Conserved syntenies between platyfish and medaka. (A). The medaka orthologs of genes on X. maculatus chromosome 9 (Xma9) tend to lie on O. latipes chromosome 4 (Ola4), showing that the genic content of these chromosomes has remained intact with no translocations in the 120 million years since the lineages of these species diverged. Each grey dot along the horizontal axis at the position labeled Xma9 represents the position of a platyfish gene whose medaka ortholog (as judged by reciprocal best blast hit analysis) lies directly vertical to the Xma9 gene plotted on the appropriate medaka chromosome 10. (B). Reciprocally, nearly all of the platyfish orthologs of genes on medaka chromosome Ola4 lie on Xma9. (C). Nearly all of the medaka orthologs of Xma19 lie on Ola22, except for a segment about 1 Mb long at position Ola22:20Mb that appears on Ola24.

The platyfish is a well-known model in cancer research13. Its genome contains a tumor control region (TCR). It includes the oncogene xmrk 14, which triggers melanoma development. The TCR also contains the tumor modifier mdl15,16. Mdl allelic variants control the body compartment, time onset and severity of tumors17. In addition, mdl manifest in platyfish as a high diversity of genetically defined pigment patterns. The mapped genome allows us to rule out many pigment genes as the responsible factors for these sex-associated pigment variants and melanoma modifiers. All known pigment genes18 are present in the XX female platyfish genome; thus, none is Y-specific. Only 6 of the 174 known pigment genes (asip2a, egfrb, muted, myca, rps20, tfap2a) are located on the X chromosome (Xma21). Of these six, only the proto-oncogene egfrb resides close enough to the melanoma oncogene xmrk (Supplementary Table 4) to be considered a candidate gene for mdl. Indeed, biochemical studies have shown that egfrb can cooperate with xmrk19, but expression levels of both genes are inversely regulated in melanoma20. Further studies are needed to evaluate egfrb function and to find other non-classical pigmentation gene candidates from this genomic region that may control both pigment pattern and melanoma phenotype.

Data records >>
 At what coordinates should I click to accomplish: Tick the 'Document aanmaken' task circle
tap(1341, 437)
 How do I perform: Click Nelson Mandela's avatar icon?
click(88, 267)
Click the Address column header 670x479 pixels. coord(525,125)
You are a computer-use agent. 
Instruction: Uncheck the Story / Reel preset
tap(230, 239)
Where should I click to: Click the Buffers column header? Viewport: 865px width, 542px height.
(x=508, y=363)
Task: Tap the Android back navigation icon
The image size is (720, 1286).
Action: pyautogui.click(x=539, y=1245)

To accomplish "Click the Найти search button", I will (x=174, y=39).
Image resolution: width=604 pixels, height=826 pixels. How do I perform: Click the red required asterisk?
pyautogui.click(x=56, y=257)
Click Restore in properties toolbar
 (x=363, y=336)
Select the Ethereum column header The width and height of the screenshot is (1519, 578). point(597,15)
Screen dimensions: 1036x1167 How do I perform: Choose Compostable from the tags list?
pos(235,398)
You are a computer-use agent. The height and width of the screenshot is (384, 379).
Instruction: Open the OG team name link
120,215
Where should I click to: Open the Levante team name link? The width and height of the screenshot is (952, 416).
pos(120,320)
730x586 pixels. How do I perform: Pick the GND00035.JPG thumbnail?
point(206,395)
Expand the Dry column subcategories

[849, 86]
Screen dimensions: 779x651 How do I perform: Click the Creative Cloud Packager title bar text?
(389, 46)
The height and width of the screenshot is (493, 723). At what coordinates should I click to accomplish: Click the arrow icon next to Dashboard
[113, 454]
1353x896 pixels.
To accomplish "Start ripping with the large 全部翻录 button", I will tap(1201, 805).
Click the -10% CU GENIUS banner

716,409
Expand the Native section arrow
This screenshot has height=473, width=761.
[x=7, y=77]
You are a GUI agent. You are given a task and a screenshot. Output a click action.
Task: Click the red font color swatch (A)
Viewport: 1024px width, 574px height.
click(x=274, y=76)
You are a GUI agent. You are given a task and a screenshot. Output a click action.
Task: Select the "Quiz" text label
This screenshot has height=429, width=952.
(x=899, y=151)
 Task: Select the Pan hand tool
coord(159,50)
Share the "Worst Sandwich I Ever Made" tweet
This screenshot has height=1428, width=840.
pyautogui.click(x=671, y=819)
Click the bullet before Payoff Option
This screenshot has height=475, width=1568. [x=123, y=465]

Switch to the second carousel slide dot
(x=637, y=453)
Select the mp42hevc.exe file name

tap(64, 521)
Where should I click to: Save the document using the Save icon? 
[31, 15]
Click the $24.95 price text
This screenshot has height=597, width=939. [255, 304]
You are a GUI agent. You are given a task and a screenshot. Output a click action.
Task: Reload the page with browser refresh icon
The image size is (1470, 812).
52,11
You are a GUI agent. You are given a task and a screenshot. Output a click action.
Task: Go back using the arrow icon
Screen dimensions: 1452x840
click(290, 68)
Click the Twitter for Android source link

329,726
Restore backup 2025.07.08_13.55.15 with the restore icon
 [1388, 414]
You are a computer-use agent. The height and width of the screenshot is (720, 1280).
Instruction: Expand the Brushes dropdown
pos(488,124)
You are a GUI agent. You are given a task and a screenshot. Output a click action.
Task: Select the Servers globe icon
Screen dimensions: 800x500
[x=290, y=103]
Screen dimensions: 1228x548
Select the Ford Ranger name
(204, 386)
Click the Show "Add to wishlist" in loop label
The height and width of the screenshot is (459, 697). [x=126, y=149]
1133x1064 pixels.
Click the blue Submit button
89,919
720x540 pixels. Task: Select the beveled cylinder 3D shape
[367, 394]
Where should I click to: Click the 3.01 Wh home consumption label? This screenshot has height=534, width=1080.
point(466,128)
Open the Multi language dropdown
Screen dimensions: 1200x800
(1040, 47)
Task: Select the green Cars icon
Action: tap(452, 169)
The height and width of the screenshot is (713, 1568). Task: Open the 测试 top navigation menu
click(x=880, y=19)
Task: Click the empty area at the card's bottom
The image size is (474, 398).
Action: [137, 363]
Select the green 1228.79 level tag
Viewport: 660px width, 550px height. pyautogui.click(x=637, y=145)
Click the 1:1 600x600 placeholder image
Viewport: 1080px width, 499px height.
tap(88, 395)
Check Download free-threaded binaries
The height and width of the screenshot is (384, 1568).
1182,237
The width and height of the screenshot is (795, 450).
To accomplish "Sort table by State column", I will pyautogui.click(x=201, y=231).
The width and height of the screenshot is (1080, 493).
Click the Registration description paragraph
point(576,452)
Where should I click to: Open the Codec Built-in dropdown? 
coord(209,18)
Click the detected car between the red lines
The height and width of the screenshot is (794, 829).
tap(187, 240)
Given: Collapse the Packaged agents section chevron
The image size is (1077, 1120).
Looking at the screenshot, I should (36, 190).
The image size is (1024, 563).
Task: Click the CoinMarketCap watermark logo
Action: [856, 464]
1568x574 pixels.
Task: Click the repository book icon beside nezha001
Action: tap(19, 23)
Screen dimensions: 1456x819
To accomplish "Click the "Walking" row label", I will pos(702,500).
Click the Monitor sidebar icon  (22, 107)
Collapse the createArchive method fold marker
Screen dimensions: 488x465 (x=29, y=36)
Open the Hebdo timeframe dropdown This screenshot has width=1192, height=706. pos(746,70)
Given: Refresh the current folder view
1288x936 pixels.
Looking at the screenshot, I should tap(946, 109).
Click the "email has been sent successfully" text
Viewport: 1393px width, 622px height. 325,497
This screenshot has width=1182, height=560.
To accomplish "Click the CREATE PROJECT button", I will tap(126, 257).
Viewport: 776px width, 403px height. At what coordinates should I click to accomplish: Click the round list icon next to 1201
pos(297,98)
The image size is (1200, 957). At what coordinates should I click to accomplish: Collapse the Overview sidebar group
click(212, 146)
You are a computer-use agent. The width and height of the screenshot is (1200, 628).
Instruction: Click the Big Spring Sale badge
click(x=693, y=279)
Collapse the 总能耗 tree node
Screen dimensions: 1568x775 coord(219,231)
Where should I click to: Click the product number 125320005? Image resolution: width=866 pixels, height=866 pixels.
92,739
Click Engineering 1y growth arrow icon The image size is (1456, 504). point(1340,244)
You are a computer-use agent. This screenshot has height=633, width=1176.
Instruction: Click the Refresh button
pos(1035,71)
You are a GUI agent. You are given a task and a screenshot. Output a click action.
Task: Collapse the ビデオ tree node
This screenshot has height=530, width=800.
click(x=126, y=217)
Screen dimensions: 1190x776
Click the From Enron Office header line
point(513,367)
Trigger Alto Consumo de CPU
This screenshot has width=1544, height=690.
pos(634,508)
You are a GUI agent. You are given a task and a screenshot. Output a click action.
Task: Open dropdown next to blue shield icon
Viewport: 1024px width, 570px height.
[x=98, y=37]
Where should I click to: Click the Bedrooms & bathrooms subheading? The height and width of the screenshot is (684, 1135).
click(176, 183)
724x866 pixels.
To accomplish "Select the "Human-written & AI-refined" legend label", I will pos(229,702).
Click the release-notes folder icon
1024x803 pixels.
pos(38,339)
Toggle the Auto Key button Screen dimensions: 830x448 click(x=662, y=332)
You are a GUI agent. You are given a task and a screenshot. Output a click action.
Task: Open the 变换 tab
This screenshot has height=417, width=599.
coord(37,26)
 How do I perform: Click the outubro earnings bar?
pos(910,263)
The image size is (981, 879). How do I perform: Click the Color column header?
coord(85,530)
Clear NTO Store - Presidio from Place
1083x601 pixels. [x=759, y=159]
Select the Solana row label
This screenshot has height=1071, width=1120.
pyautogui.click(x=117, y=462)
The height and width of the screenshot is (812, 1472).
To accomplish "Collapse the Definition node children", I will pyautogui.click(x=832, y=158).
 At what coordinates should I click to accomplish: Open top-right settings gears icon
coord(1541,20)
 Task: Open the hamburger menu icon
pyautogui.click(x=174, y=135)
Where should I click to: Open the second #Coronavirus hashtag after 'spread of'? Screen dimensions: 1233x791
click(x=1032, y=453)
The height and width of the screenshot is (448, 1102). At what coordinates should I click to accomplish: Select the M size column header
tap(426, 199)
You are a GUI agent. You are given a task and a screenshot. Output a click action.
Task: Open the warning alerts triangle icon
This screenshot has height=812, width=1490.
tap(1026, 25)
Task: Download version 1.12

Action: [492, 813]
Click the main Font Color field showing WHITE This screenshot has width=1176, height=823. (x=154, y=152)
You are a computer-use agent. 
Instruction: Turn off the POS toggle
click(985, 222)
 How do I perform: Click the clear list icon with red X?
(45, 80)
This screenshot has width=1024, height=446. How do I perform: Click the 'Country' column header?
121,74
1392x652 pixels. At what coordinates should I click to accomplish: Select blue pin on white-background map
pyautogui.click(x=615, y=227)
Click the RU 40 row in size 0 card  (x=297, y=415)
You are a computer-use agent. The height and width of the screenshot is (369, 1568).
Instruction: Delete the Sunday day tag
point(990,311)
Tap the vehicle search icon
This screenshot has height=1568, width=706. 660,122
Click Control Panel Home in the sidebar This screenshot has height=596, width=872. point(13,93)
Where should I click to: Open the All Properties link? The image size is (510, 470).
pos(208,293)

Your instructions >>
Answer these from the platyfish text above, one per line:
1. How many years have passed since the platyfish and medaka lineages diverged?
2. How many of the 174 known pigment genes are on the X chromosome?
3. Which oncogene in the tumor control region triggers melanoma development?

Solved exercise >>
1. 120 million years
2. Six
3. xmrk